→ **EXERCISE**: Rewrite the rows below so that every "checkbox" becomes "tick box", keeping all other text the same.
┌─ LISTING
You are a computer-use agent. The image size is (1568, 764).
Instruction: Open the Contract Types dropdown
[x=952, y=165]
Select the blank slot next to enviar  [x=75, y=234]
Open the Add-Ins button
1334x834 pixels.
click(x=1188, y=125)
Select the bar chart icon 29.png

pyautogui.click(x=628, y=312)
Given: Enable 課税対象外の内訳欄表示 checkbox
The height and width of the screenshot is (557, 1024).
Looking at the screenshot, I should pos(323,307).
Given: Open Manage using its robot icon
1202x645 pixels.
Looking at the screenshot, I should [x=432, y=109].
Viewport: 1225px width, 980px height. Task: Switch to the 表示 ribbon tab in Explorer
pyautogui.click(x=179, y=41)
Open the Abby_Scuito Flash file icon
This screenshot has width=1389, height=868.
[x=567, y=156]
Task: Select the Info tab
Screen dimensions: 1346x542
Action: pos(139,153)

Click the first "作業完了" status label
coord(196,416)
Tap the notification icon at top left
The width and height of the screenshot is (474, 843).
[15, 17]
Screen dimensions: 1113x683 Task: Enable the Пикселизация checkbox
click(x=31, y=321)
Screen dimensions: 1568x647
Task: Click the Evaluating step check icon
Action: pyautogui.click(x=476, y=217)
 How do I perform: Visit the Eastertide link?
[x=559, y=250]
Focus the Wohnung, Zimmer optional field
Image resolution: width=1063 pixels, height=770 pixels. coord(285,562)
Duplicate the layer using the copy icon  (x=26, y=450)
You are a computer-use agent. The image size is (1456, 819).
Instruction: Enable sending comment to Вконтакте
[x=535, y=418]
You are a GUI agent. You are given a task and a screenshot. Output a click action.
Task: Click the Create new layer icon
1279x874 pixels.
└─
→ **RESULT**:
You are a computer-use agent. The image size is (1568, 764).
Instruction: Open the Contract Types dropdown
[x=952, y=165]
Select the blank slot next to enviar  [x=75, y=234]
Open the Add-Ins button
1334x834 pixels.
click(x=1188, y=125)
Select the bar chart icon 29.png

pyautogui.click(x=628, y=312)
Given: Enable 課税対象外の内訳欄表示 tick box
The height and width of the screenshot is (557, 1024).
Looking at the screenshot, I should pos(323,307).
Given: Open Manage using its robot icon
1202x645 pixels.
Looking at the screenshot, I should [x=432, y=109].
Viewport: 1225px width, 980px height. Task: Switch to the 表示 ribbon tab in Explorer
pyautogui.click(x=179, y=41)
Open the Abby_Scuito Flash file icon
This screenshot has width=1389, height=868.
[x=567, y=156]
Task: Select the Info tab
Screen dimensions: 1346x542
Action: pos(139,153)

Click the first "作業完了" status label
coord(196,416)
Tap the notification icon at top left
The width and height of the screenshot is (474, 843).
[15, 17]
Screen dimensions: 1113x683 Task: Enable the Пикселизация tick box
click(x=31, y=321)
Screen dimensions: 1568x647
Task: Click the Evaluating step check icon
Action: pyautogui.click(x=476, y=217)
 How do I perform: Visit the Eastertide link?
[x=559, y=250]
Focus the Wohnung, Zimmer optional field
Image resolution: width=1063 pixels, height=770 pixels. coord(285,562)
Duplicate the layer using the copy icon  (x=26, y=450)
You are a computer-use agent. The image size is (1456, 819).
Instruction: Enable sending comment to Вконтакте
[x=535, y=418]
You are a GUI agent. You are given a task and a screenshot. Output a click action.
Task: Click the Create new layer icon
1279x874 pixels.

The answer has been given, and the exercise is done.